A mitad de camino, no obstante, cae en la cuenta de lo que ha hecho. «¿Cómo voy a presentarme ante mis padres y hermanos con lo sucia que estoy?». Se lo piensa un poco y concluye: «Imposible. Esta noche me iré a dormir a aquella cueva».

Al día siguiente, un desastre: su pelaje se había endurecido por el barro. «¡Ay, Dios mío! ¿Y ahora qué? Tengo que lavarme urgentemente». Y se dirigió hacia el estanque.

—¡Alto! ¡Vete de aquí que nos estás ensuciando el agua! —protestan los peces.

Luzidia lo intenta una y otra vez, pero el barro se le ha pegado demasiado. Entre lágrimas, decide regresar a casa y sufrir la humillación delante de todos.

Su familia se entristece con su deplorable aspecto.

—Cariño —exclama su madre—, ¿qué te ha pasado? ¡Tu lana estaba magnífica! ¿Qué has hecho?

Sollozando, les confiesa lo sucedido. A causa de su auténtico arrepentimiento, todos se compadecen de ella. Sus padres le dan un prolongado y eficaz baño. Gracias a la dedicación de sus progenitores, ¡vuelve nuevamente a estar blanquísima!

Sin embargo…, el sol continúa inclemente. La ovejita se acuerda de las «delicias» del barro, pero de inmediato le vienen a la mente las nefastas consecuencias. Una lucha se libra en su interior: ¿ceder o no? Poco a poco va cayendo en la tentación y se le ocurre una idea «genial»: ¡cortarse el pelaje! Así, concluye ella, no se ensuciará. Ay, en realidad, la lógica estaba a leguas de distancia de tal pensamiento.

Se esconde y empieza a trasquilarse con poca habilidad, y con un resultado lamentable… Cuando ya cree que es suficiente, corre hasta el barrizal y ¡plaf!: allí se hunde.

—¡Enhorabuena! ¡Eres de los nuestros! —aplauden los cerdos.

—Uyuyuy, Luzidia, creo que te tendrás que quedar a vivir con nosotros. ¿Cómo vas a volver sin lana al redil, ¿eh? ¡Jajaja!

Al ver la miseria en la que había caído su oveja, el pastor no dudó en cogerla entre sus brazos

Tan pronto como tales palabras llegan a sus oídos, el miedo invade su corazón, dando lugar a un arrepentimiento sincero.

—¡Dios mío! ¡Qué locura! ¡Mira lo que he hecho!

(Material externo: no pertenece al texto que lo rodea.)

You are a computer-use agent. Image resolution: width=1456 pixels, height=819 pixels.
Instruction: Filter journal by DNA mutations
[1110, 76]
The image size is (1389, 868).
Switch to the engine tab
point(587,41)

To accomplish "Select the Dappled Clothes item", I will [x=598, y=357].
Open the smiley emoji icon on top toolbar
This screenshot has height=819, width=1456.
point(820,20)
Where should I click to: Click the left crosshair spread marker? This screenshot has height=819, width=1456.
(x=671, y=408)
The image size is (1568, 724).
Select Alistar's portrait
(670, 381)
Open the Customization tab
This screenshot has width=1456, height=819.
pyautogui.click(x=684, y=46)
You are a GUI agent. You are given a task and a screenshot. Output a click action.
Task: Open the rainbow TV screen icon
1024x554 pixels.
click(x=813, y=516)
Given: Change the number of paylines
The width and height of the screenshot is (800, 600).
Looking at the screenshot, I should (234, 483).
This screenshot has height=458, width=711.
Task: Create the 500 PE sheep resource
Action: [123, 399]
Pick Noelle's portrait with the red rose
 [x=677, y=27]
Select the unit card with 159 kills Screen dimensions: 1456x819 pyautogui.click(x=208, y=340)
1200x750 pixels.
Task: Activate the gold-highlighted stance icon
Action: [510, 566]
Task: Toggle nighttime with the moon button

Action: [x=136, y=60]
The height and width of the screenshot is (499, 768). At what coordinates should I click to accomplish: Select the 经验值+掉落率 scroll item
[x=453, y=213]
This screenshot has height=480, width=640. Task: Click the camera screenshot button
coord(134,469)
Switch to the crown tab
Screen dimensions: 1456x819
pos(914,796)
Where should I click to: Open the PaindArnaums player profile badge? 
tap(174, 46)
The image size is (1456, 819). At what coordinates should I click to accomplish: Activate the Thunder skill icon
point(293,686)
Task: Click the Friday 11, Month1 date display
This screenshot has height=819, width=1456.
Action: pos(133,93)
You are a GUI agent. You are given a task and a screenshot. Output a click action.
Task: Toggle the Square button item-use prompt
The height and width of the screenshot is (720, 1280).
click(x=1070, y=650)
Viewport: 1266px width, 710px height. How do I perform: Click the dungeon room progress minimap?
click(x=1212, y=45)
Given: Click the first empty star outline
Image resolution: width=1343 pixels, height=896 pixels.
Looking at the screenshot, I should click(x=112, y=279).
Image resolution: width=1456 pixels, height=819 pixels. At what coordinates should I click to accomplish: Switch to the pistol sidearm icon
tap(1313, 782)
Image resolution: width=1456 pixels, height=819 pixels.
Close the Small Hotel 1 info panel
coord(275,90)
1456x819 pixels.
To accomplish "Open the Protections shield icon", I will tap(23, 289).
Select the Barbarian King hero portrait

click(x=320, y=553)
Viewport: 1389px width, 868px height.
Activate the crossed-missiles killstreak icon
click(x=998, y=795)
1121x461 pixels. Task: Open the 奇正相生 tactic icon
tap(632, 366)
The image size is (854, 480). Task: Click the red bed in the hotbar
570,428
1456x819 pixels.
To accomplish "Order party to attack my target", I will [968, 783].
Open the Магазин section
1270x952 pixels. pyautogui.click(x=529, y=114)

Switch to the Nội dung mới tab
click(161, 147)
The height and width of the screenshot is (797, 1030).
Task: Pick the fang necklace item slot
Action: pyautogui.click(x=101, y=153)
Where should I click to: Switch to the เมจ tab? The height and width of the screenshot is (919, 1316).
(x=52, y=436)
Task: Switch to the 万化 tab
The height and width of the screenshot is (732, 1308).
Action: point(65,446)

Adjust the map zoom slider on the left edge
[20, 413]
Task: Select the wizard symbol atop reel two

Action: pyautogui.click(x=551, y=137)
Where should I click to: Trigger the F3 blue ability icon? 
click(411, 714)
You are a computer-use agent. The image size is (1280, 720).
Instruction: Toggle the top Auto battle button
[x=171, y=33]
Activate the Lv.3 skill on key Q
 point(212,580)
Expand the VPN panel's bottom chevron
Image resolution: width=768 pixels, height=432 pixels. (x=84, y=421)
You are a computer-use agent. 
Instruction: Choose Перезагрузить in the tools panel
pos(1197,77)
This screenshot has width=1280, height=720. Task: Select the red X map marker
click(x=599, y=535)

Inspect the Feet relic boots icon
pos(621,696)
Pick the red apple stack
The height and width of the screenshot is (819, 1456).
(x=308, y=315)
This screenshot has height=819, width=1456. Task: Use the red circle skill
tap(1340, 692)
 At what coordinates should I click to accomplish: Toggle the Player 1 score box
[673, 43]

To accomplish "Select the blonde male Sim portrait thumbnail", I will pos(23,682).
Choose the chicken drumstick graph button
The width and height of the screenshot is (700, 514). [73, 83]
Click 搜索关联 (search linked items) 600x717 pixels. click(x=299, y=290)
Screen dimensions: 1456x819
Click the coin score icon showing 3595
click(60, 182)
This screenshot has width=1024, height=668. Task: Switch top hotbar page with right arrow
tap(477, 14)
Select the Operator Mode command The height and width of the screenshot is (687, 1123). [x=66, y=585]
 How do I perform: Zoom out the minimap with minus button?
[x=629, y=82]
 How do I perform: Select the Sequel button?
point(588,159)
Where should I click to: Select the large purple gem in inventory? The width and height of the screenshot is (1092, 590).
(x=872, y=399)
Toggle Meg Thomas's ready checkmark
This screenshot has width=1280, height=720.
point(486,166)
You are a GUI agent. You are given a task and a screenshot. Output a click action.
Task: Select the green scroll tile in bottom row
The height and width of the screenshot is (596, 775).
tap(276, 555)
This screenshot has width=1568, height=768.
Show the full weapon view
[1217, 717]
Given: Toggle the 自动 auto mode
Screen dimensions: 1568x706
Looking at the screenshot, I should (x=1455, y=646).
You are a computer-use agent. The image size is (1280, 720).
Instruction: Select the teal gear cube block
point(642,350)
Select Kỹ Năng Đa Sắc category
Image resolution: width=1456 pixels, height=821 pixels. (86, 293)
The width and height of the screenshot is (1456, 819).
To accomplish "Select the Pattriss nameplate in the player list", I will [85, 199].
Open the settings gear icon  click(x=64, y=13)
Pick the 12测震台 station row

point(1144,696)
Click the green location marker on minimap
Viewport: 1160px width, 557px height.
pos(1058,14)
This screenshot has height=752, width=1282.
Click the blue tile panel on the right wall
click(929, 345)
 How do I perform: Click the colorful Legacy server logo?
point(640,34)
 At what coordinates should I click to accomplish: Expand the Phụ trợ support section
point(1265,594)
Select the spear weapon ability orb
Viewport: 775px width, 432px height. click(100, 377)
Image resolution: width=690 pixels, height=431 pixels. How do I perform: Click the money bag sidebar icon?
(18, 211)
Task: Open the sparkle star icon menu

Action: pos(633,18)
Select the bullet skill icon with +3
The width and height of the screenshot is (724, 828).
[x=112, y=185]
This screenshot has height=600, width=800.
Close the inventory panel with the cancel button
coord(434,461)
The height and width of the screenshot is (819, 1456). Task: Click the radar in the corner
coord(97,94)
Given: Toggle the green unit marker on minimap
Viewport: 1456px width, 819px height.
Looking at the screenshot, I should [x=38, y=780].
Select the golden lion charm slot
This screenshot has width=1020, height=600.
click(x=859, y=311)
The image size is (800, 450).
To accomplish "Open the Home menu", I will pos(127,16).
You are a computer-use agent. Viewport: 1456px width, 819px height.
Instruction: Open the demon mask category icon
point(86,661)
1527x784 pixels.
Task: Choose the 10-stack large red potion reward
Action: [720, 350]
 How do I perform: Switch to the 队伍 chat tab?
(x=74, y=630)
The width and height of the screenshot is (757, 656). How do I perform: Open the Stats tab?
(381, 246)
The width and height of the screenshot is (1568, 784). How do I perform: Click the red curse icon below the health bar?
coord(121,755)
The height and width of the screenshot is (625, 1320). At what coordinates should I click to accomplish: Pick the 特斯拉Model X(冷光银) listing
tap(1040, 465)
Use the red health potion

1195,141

Huye de vergüenza y recelo de acercarse a su familia; sobre todo, de decepcionar al pastor. Se refugia en aquella misma cueva.

Por la noche cae la temperatura. Siente un frío terrible, nunca había sufrido tanto: ¿cómo va a calentarse ahora? La tristeza le oprime cada vez más el ánimo.

Al amanecer, unos pasos la despiertan. Abre sus ojitos sin moverse y ve a su dueño enfrente. Tomado de compasión, el pastor constata su miseria: sucia, sin lana, helada y con hambre. La ovejita se retrae tímida y temerosa; pero él, sin pensárselo dos veces, se la lleva a su regazo y la abriga con su manto.

El propio pastor es quien la limpia, la viste con una ropita adecuada y la alimenta. Gracias al cariño de su protector y a la docilidad recobrada por Luzidia, un nuevo pelaje le crece, todo blanquito, brillante y suave. ¡Nunca se ha visto lana más preciosa que aquella!

Si estamos dispuestos a retomar el camino correcto, el Buen Pastor siempre nos llevará de vuelta a su redil

¡Ay! Cuántas veces manchamos la blancura de nuestra alma con los placeres fugaces que nos ofrece el barro del pecado, después de los cuales sólo nos queda vacío, frustración y suciedad. No obstante, mientras estemos dispuestos a retomar el camino correcto, el Buen Pastor siempre sabrá llevarnos de vuelta al redil, a fin de que sigamos produciendo para su gloria la confortable lana de las buenas obras.